SALMON AND CHEESE PATE
Whole (garlic and lemon)
Inexpensive (heck yes, with
the canned pink – the way in which most people used to eat salmon in the lower
48)
Slow (actually, this is pretty
darned fast)
Equitable (use
family-fished salmon, if possible)
1 (7 oz.) can pink salmon (of course you could substitute
fresh, see the difference in fat content below)
Salt and pepper to taste
1 garlic clove, peeled and crushed
Juice of ½ lemon
2 oz. melted butter
1tsp. powdered gelatin (substitution: stiff-beaten egg whites)
1 Tbsp. hot water
oiled molds – I use Northern California Chaffin Farm olive
oil (I organize a buying co-op so as to get this oil as fresh as possible; this
mid-season is the moist flavorful and the oil itself is lovely with saturated
and polyunsaturated fats, but mostly monounsaturated)
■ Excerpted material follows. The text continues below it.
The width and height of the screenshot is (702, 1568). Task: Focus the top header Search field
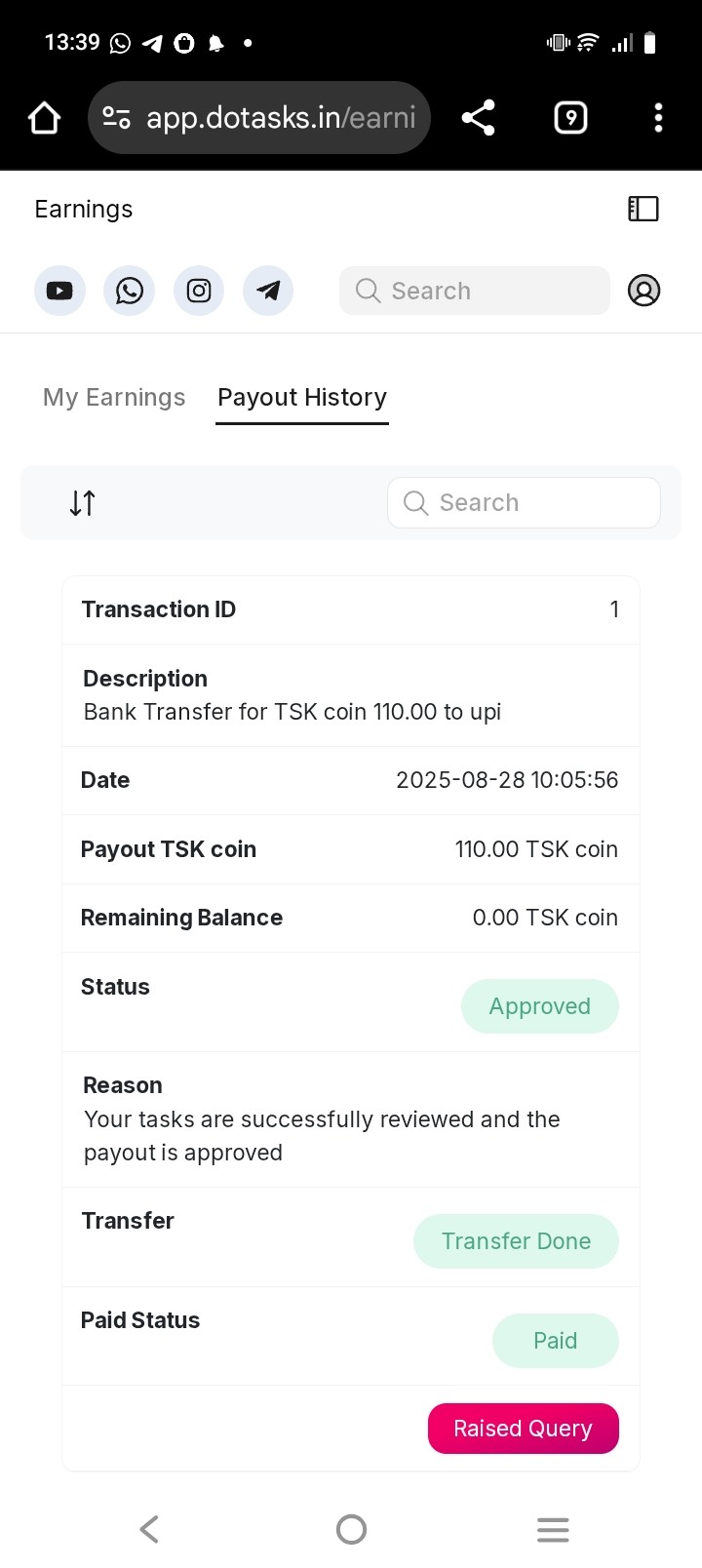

I use a lovely glass heart-shaped mold – I save especially
for this delicious pate.
Put canned
fish, undrained, into a bowl with the cheese, salt, pepper, garlic, and lemon
juice. Pound together until quite smooth. Stir in the melted butter. Dissolve
the gelatin in the water and stir into salmon mixture. Once mixture starts to
stiffen, spoon into 6 oiled heart-shaped molds or into small soufflé dishes or
1 large mold. Chill 2 to 3 hours until
set. Unmold. Serve with toast or hot bread or crackers.